__Entries shown__.
+++

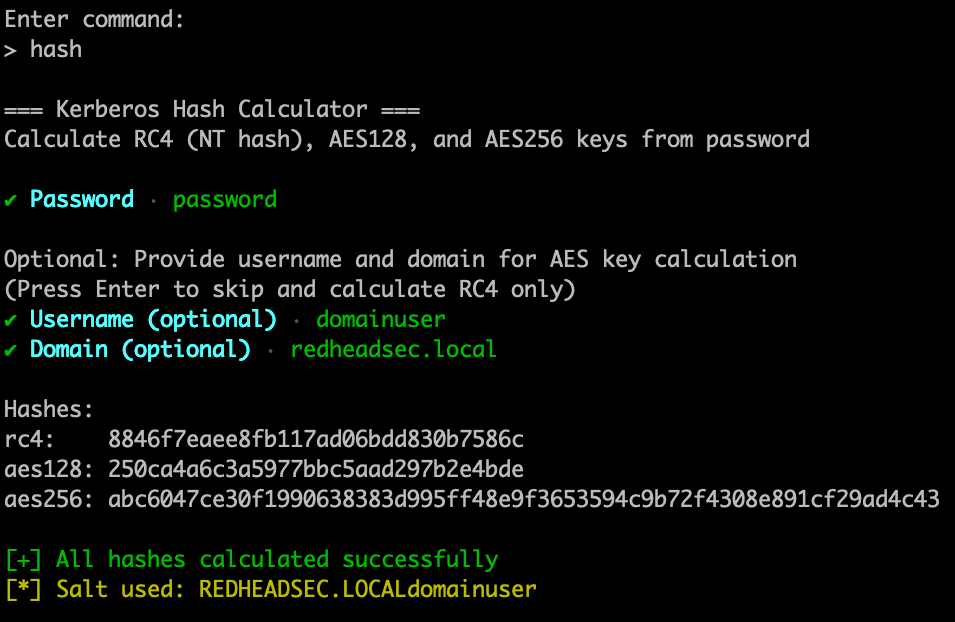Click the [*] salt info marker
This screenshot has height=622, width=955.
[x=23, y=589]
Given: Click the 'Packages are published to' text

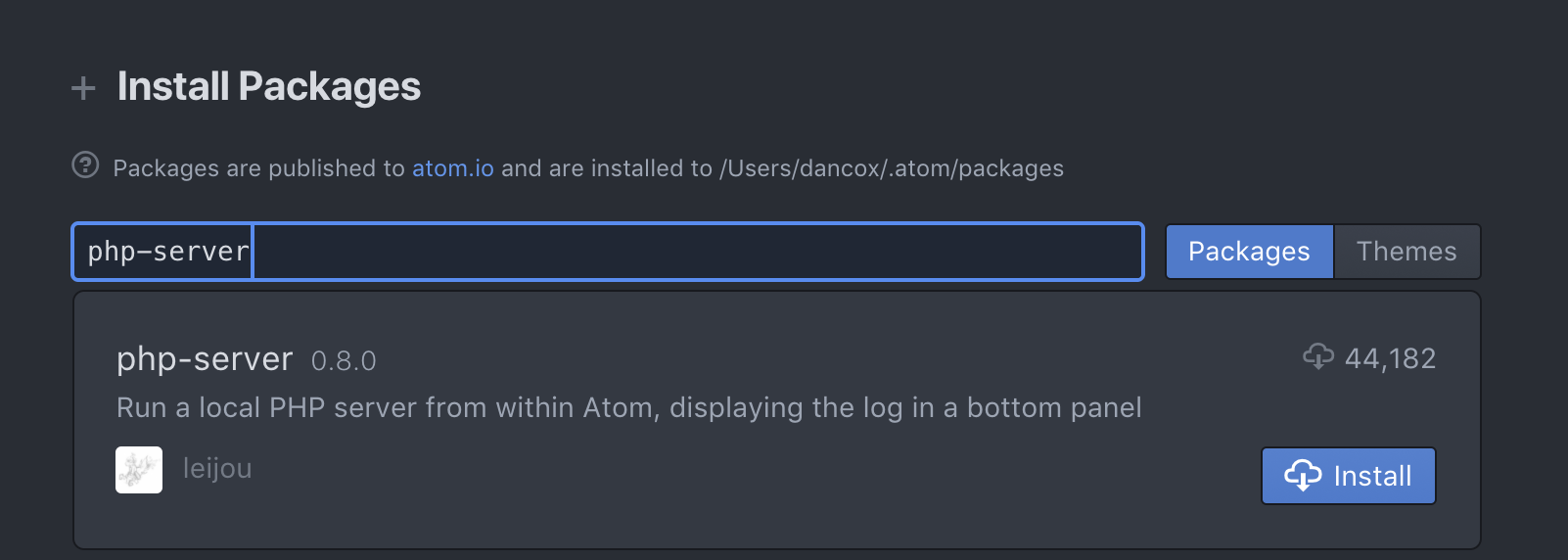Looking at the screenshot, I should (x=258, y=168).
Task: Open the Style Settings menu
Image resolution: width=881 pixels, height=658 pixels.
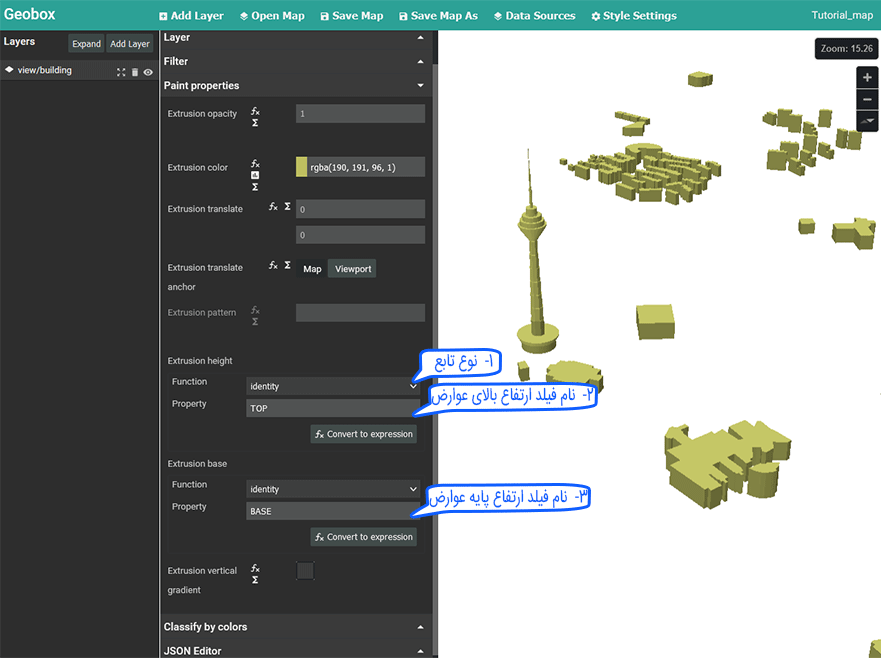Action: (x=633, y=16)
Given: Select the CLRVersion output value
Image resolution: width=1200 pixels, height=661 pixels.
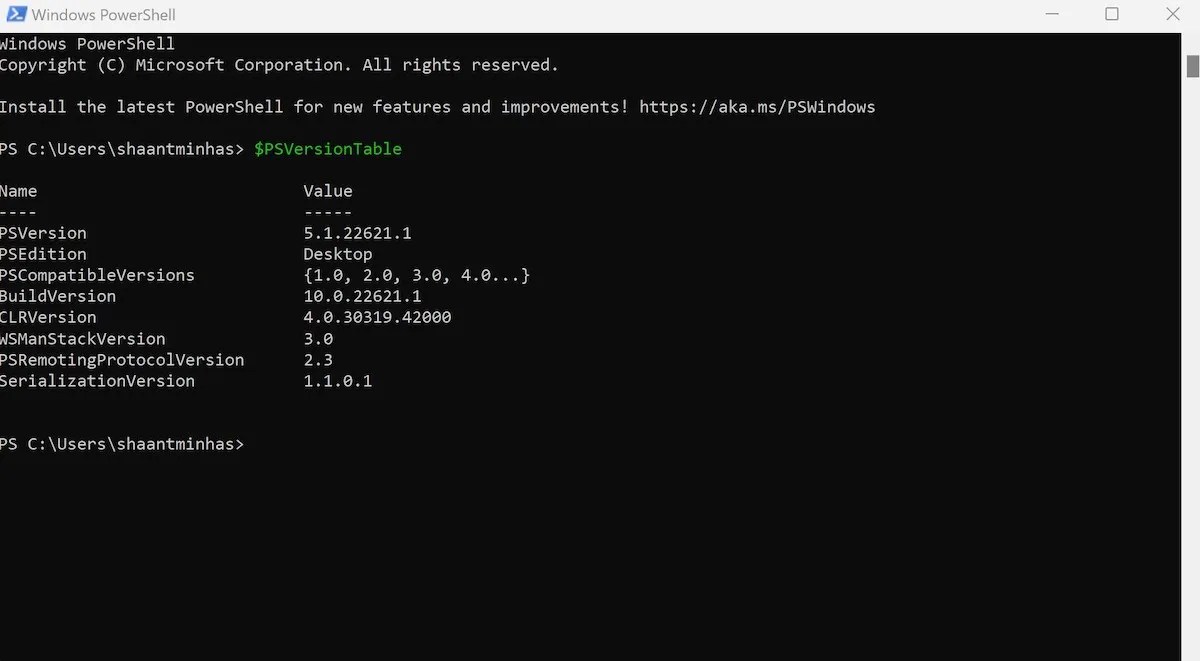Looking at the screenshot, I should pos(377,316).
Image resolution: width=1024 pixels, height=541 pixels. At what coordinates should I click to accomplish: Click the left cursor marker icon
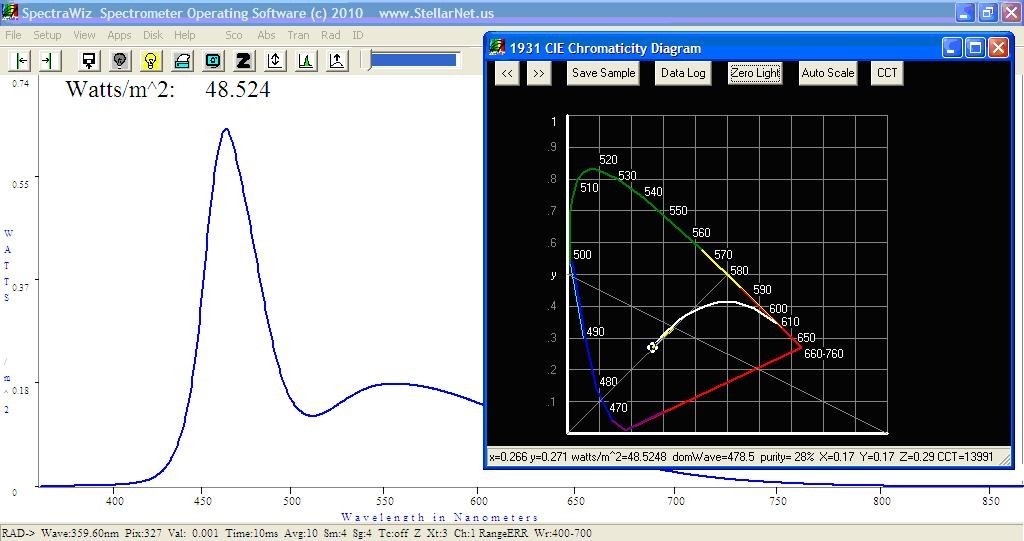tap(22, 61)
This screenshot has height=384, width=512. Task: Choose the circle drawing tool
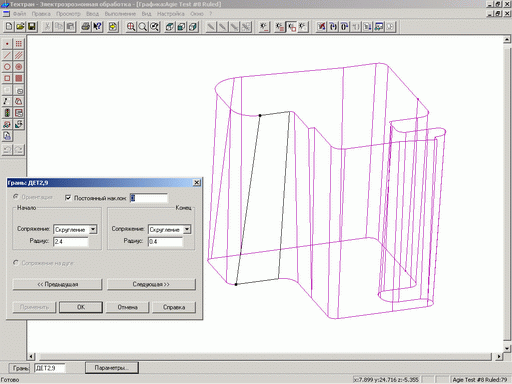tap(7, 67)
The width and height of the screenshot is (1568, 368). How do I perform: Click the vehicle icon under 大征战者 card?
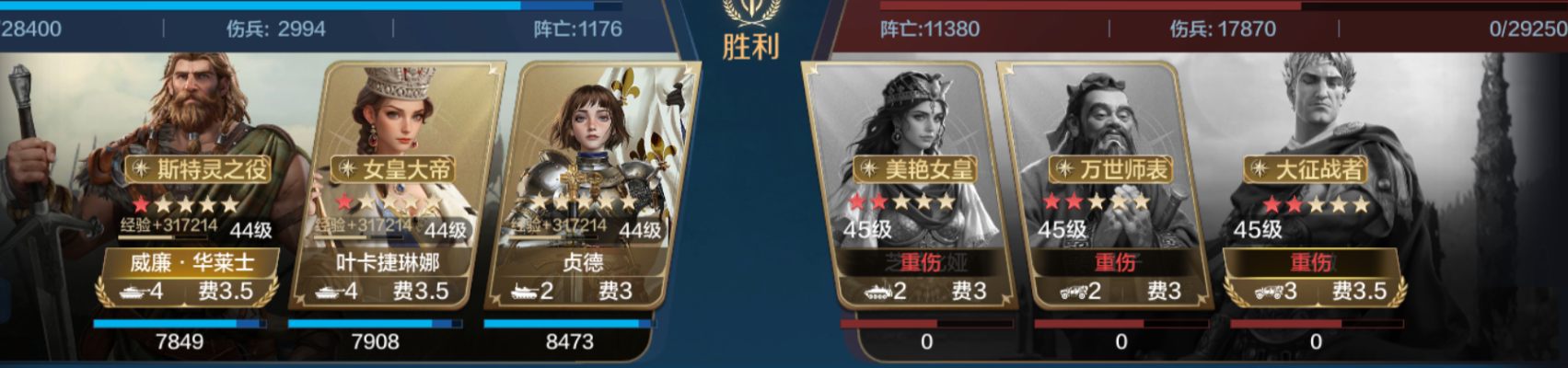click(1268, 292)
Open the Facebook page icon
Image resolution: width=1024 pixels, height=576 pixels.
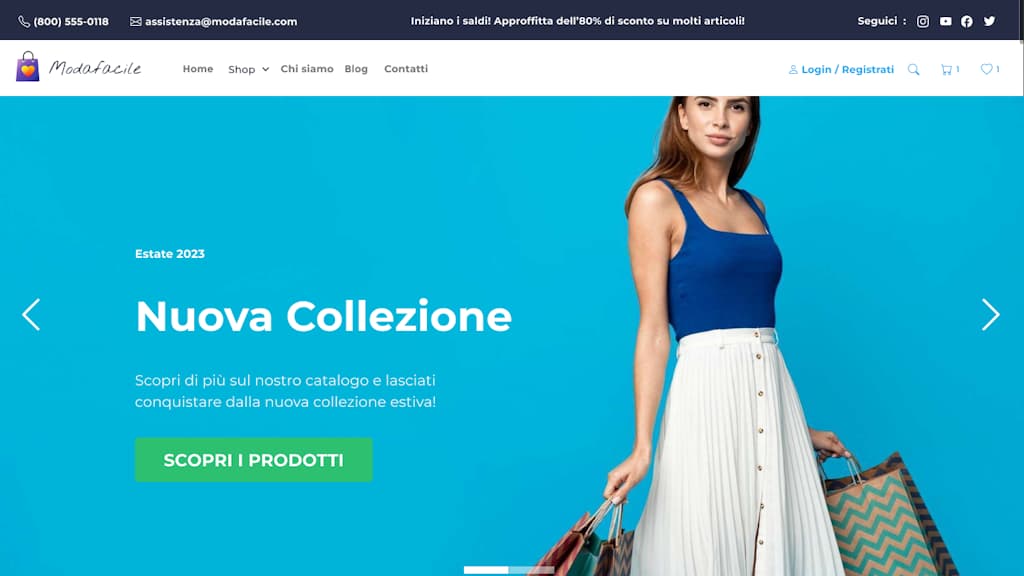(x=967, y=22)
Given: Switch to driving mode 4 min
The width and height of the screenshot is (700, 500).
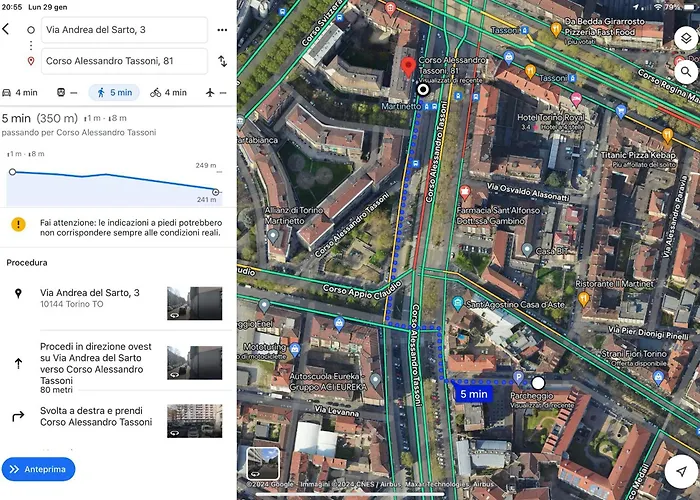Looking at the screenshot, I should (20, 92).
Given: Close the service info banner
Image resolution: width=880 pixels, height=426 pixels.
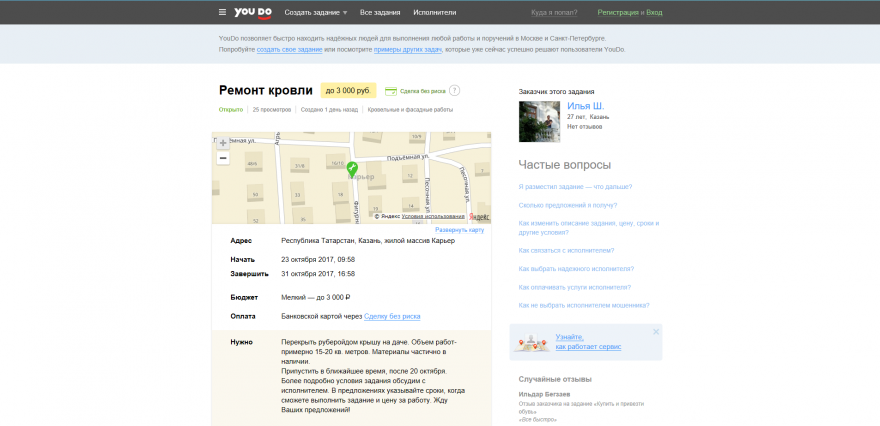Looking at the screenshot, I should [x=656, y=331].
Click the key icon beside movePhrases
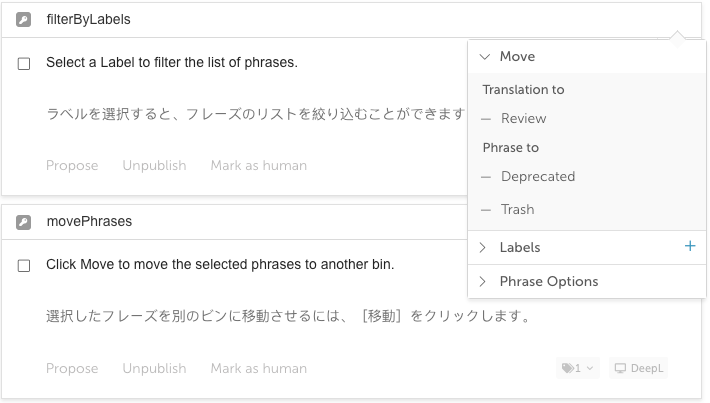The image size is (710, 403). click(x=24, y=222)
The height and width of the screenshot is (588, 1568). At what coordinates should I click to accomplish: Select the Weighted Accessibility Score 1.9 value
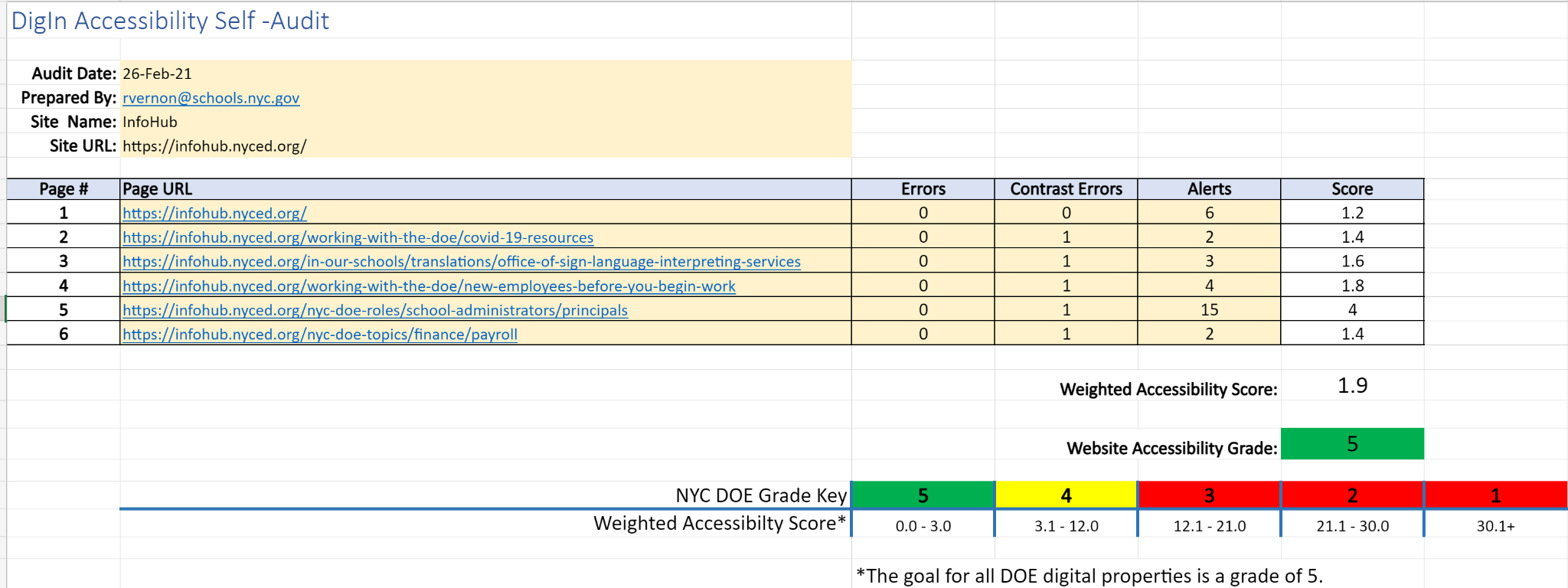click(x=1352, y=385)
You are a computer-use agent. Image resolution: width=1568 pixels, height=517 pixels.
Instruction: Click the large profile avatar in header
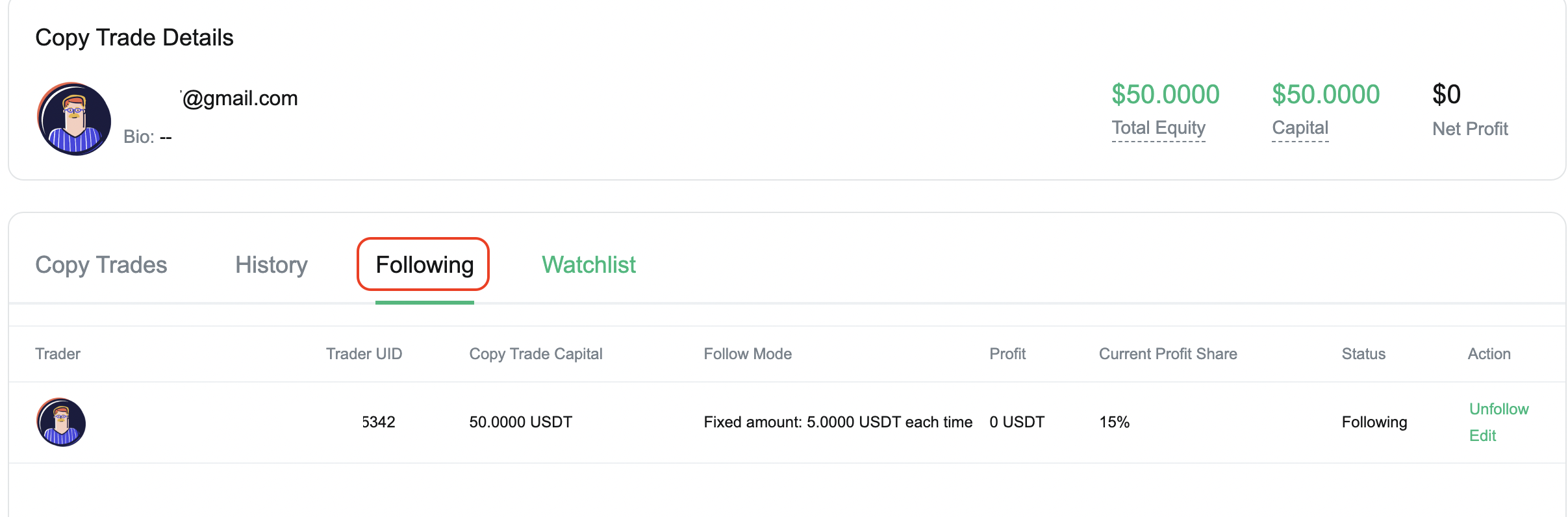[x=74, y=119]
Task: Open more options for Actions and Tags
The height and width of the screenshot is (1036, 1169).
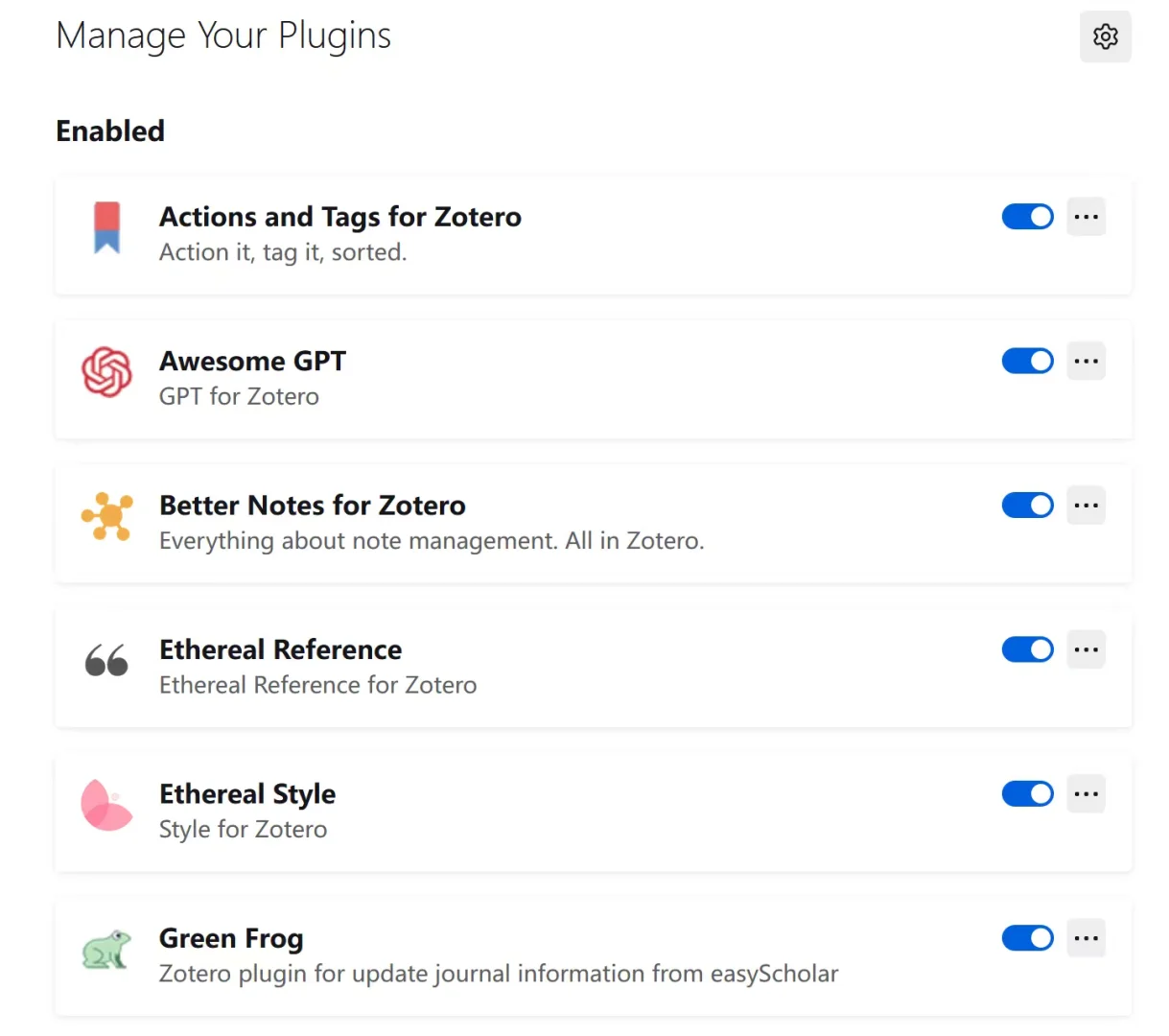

+++

__What to produce__.
Only one stretch of the entries above is needed: the lines from the one containing "Given: Click the" through the one containing "Given: Select the CLRVersion output value". Copy it exactly, without the pictures.

__Solved problem__.
Given: Click the 'Packages are published to' text

Looking at the screenshot, I should (x=258, y=168).
Task: Open the Style Settings menu
Image resolution: width=881 pixels, height=658 pixels.
Action: (x=633, y=16)
Given: Select the CLRVersion output value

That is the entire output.